[Macharius van Benthem]
BENTHEM (Macharius van) werd in 1455 Raad der stad Utrecht, doch 's Maandags na Buurkermis van het jaar 1457, met anderen, voor een half jaar uit de stad gezet, en hem opgelegd, eer hij uit de stad vertrok, oirvede te doen en te beloven, niet gedurende hun afwezen met stadsballingen te spreken of te Amersfoort of te Rhenen te komen, zullende hen, indien zij de oirvede nakwamen en zich wijsselijk gedroegen, toegelaten worden, na het verloop van een half jaar weder te komen. Waarin hunne misdaad bestaan hebbe, wordt niet gemeld, alleen staat er dat zulks om besten wil geschied zij.

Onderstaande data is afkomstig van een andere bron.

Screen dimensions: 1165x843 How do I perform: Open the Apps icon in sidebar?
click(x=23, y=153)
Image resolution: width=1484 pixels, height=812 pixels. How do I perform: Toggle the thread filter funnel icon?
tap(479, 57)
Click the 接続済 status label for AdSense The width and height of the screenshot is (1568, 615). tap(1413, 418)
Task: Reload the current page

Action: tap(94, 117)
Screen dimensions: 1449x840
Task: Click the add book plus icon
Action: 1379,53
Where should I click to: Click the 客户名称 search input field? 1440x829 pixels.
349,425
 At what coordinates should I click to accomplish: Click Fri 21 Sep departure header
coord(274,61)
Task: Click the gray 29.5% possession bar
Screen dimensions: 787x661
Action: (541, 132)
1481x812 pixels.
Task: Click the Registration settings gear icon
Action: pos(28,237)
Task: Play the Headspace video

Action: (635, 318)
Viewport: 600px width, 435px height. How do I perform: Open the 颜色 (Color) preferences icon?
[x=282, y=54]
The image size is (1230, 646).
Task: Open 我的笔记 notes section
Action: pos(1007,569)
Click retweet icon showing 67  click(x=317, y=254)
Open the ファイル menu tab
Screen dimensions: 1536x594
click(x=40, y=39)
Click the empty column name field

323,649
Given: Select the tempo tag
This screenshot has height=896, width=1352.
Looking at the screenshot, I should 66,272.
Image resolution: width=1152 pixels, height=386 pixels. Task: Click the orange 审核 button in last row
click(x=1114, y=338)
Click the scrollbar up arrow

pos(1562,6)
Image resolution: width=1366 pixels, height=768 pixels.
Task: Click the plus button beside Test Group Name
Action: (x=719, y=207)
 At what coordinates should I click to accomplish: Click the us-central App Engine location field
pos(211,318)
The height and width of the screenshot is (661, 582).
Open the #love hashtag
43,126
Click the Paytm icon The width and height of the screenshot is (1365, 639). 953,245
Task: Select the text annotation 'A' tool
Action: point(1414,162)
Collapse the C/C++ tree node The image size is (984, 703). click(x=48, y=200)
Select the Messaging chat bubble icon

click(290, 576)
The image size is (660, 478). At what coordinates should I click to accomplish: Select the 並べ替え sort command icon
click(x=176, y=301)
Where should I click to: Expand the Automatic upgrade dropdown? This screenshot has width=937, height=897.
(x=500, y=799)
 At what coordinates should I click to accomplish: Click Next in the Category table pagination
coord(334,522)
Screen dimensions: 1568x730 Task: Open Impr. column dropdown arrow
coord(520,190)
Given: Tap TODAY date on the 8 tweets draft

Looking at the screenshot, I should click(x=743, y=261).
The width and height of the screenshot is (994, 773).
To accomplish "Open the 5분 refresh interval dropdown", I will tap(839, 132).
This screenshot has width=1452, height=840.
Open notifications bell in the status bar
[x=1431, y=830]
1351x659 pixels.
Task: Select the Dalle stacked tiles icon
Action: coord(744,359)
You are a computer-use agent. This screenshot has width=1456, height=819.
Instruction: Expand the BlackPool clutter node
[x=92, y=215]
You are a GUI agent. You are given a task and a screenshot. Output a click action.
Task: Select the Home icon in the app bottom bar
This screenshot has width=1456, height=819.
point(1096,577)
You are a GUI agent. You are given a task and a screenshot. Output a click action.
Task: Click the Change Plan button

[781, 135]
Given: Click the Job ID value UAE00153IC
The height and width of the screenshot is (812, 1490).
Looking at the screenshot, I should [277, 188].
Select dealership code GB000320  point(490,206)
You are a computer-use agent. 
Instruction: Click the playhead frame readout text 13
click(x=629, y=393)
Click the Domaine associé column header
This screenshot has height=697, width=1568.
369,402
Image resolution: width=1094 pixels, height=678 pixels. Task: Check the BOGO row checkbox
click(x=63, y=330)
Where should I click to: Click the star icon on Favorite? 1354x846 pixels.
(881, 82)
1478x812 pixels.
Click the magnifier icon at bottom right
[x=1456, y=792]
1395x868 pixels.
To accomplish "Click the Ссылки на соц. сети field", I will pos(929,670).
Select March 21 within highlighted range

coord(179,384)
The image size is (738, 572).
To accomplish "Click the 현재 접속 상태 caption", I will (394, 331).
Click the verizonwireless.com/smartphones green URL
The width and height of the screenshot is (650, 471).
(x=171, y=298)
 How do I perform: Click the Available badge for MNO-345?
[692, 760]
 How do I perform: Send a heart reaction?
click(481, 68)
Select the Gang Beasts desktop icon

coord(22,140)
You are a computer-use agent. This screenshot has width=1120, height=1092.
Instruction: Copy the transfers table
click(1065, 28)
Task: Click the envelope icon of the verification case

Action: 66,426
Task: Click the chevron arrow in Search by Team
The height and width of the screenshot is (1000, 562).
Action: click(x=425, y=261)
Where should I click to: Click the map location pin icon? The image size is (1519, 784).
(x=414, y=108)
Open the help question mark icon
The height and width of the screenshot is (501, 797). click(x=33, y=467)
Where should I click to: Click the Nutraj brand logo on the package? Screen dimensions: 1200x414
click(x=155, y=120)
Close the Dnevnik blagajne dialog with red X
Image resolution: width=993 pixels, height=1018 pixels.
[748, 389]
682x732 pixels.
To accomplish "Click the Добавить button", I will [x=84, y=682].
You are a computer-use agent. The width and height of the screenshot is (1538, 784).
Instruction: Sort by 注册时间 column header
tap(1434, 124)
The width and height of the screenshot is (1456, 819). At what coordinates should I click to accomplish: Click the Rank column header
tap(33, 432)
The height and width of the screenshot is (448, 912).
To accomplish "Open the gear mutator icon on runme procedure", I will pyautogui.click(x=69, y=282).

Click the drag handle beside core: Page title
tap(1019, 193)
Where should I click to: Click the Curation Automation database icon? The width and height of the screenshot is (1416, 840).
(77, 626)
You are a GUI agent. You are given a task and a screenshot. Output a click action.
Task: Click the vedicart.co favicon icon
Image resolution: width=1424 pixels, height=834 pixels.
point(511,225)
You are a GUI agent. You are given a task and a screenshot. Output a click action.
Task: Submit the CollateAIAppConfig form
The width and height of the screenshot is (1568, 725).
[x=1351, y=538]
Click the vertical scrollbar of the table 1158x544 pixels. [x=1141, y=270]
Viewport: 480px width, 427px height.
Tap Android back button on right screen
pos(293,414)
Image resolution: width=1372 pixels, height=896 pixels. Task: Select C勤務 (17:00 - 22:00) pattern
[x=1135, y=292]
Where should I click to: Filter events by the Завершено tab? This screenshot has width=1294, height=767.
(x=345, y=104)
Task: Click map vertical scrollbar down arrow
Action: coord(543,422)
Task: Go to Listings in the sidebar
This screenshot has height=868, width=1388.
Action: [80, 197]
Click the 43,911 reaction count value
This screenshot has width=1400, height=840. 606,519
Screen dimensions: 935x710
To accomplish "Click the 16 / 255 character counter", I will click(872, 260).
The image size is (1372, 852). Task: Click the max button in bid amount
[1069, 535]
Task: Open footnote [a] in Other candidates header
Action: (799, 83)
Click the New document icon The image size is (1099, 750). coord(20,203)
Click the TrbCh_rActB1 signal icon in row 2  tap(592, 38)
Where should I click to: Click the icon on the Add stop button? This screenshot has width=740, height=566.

Nadat hem, die tevens ontburgerd was in 1496, het burgerschap uit gratie wedergegeven was, en zijne gedane oirvede was kwijtgescholden, werd hij nog in het zelfde jaar Ouderman van de Boterkoopers, in 1471 Overste-ouderman van dat gild, en twee jaren later Schepen der stad.
Zie Burman, Utr. Jaarb.. D. II. bl. 264, 348, 526, 532, D. III. bl. 47, 86 en 144.